Easter Sunday and I feel like giving an anti-sermon on religion. I’m one of those heartless media types that thinks the Pope and the Catholic Church should be given “Hell” over allegations of child abuse going back 50 years.
On March 10, the chief exorcist of the Vatican, the Rev. Gabriele Amorth (who has held this demanding post for 25 years), was quoted as saying that “the Devil is at work inside the Vatican,” and that “when one speaks of ‘the smoke of Satan’ in the holy rooms, it is all true—including these latest stories of violence and pedophilia.” This can perhaps be taken as confirmation that something horrible has indeed been going on in the holy precincts, though most inquiries show it to have a perfectly good material explanation. [The great Catholic cover-up]

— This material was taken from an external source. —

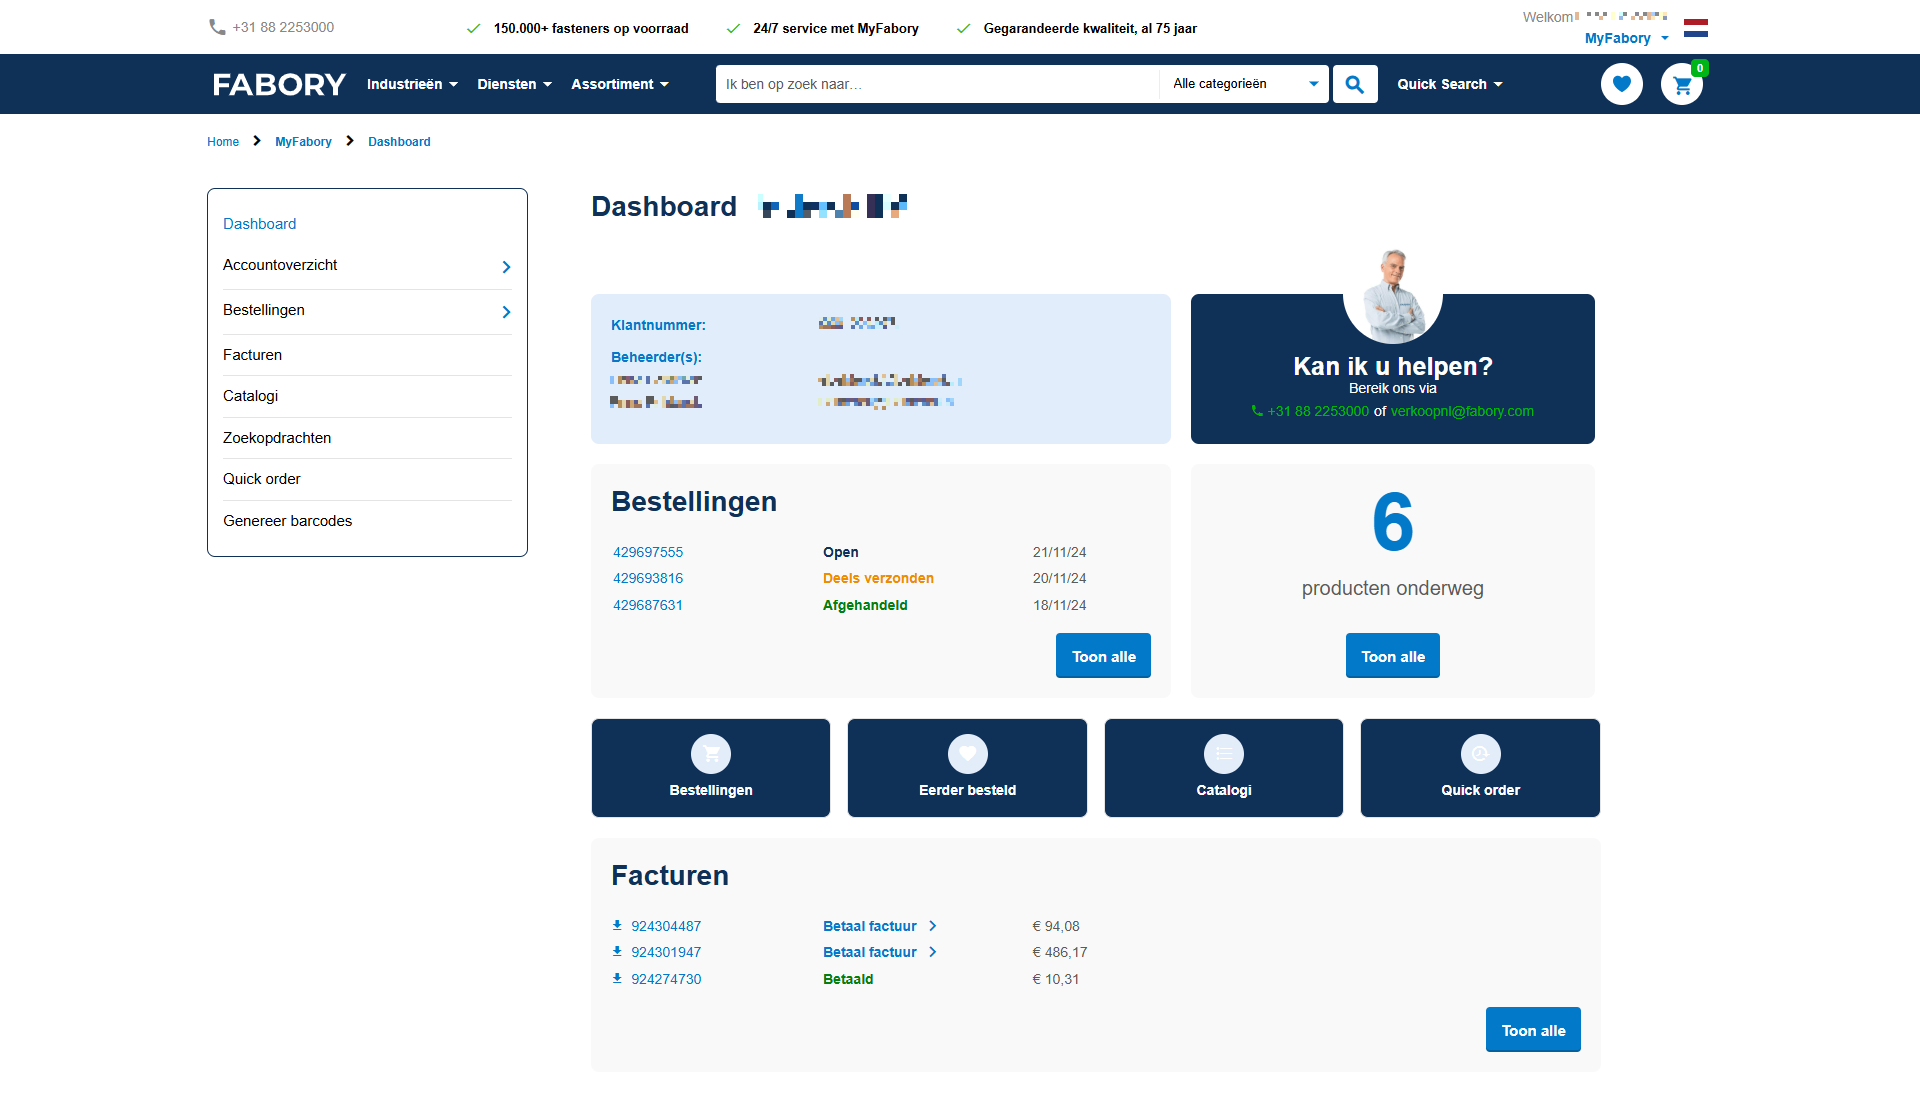Open the Quick order clock tile
Image resolution: width=1920 pixels, height=1102 pixels.
tap(1480, 768)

I agree with the eminent jurist Geoffrey Robertson that the Pope should be put on trial for covering up systematic child abuse that amounts to a crime against humanity.

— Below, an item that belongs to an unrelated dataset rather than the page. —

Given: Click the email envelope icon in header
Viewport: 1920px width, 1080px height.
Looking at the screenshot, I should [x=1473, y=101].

Well may the pope defy “the petty gossip of dominant opinion“. But the Holy See can no longer ignore international law, which now counts the widespread or systematic sexual abuse of children as a crime against humanity. The anomalous claim of the Vatican to be a state – and of the pope to be a head of state and hence immune from legal action – cannot stand up to scrutiny. [Put the Pope in the dock]
But my real inspiration today is a couple of nice lines in Rosemary McLeod’s “Easter” column in the Sunday Star Times, and a point that’s worth challenging.
This is quite good:
I’d guess that most journalists have barely had a Christian upbringing, have scant religious knowledge in general.
It might or might not be true. Certainly in my experience, there’s no shortage of Christian students in my journalism class; they’re probably in a slightly higher proportion than the gay and lesbian students and there might even be the occasional overlap between these cohorts. I’ve usually had more Christians than Muslims (for example) in my tutorials.
On the general point though I think Rosemary is right. Journalists tend to be cynical, hard-bitten and to swing along the spectrum from agnostic to atheist to humanist.